Die Schüler sollen vermehrt mit dem Computer arbeiten. Doch der bewährte Unterricht soll nicht zu kurz kommen. So wünscht es sich das Parlament des Kantons Bern.

Digitale Lehrmittel sollen in der Berner Volksschule Platz haben - aber nicht gleich den bewährten Unterricht ersetzen. Das hat der bernische Grosse Rat am Mittwoch bei der Beratung der neuen Berner Bildungsstrategie zum Ausdruck gebracht.

Schülerin an einem Computer

Bildlegende: Schülerinnen und Schüler arbeiten immer häufiger digital. Keystone

Das Kantonsparlament überwies der Kantonsregierung zwei sogenannte Planungserklärungen zur Digitalisierung der Schule. Diese Planungserklärungen sollen nun Eingang finden in die Bildungsstrategie 2016.

In der ersten Erklärung sagt der Rat, dass digitale Medien einen wichtigen Platz im Unterricht haben und der Kanton die Gemeinden organisatorisch bei den daraus erwachsenden zusätzlichen Lasten unterstützt. Eine finanzielle Unterstützung prüft er.

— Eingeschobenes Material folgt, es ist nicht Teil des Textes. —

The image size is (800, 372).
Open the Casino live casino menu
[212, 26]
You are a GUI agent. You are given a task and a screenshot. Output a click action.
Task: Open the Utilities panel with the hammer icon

In der zweiten sagt der Rat, erfolgreiche Individualisierung sei zentral für einen guten Unterricht. «Dabei dürften digitale Lernmedien in der Zukunft eine wichtige Rolle spielen.»

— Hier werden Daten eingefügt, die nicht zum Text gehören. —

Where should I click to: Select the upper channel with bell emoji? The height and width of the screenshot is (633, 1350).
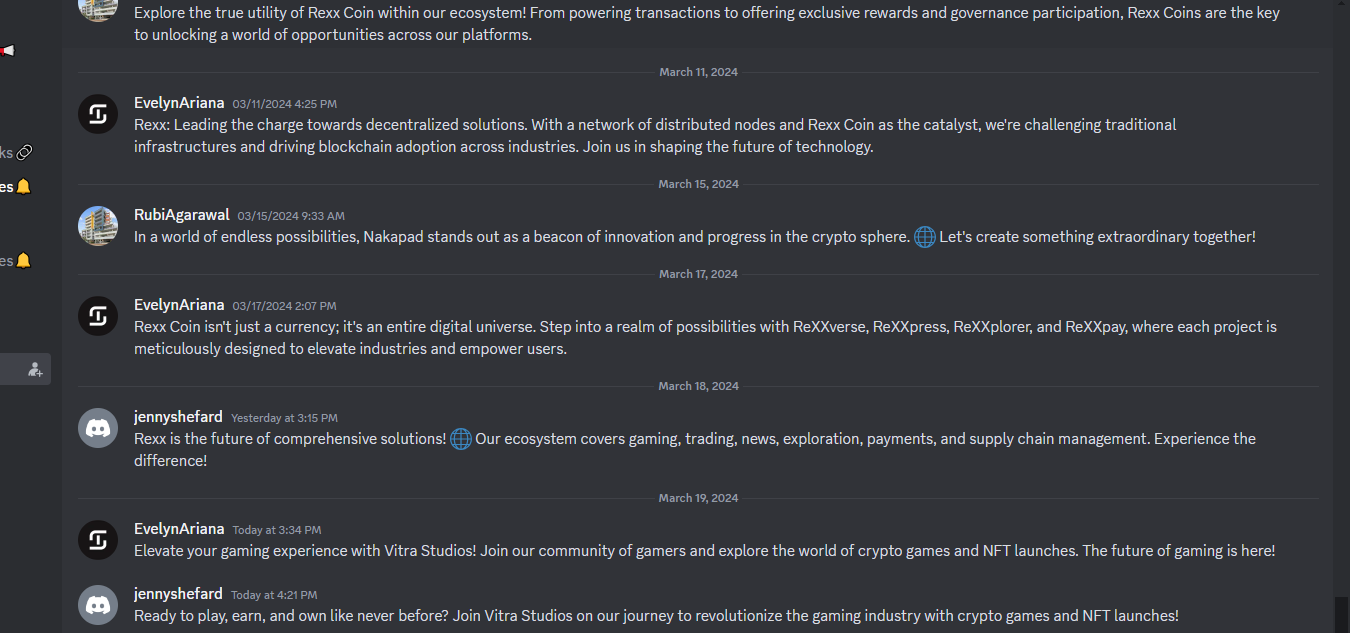click(17, 187)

Zurückhaltung bei digitalen Medien

Der Rat wollte aber nicht, dass die Pädagogische Hochschule Bern sowie die Lehrverlage bei der Evaluierung und Herstellung von digitalen Medien mit individualisiertem Lehrprofil verstärkt tätig werden. Den entsprechenden Antrag der SP-Fraktion lehnte der Rat ab.

Im Rat hiess es dazu, gerade in der Unter- und Mittelstufe der Primarschule müsse man zurückhaltend sein mit digitalen Medien. Zentral sei immer noch ein guter Unterricht durch die Lehrpersonen. Pestalozzis Forderung, Kinder nach Kopf, Herz und Hand auszubilden, gelte immer noch, sagte Lehrerin und Grossrätin Sabina Geissbühler (SVP).

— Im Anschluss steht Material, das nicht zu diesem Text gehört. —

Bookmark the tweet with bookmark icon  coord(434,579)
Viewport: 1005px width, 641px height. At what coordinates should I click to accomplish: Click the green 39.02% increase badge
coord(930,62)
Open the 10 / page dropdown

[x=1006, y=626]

Und Heimleiter und Grossrat Michel Seiler (Grüne) sagte, er habe viele digital geschädigte Jugendliche in seinem Heim. SP-Grossrat und Schulleiter Roland Näf hingegen zeigte sich überzeugt, dass digitale Medien in der Schule immer wichtiger würden.

Die vom kantonalen Erziehungsdirektor Bernhard Pulver vor einem Jahr vorgestellte Bildungsstrategie 2016 des Kantons Bern kam im Rat prinzipiell gut an. Die Bildungsstrategie 2016 löst ein Vorgängerpapier aus dem Jahr 2009 ab und soll als Standortbestimmung und Wegweiser in der kantonalen Bildungspolitik dienen.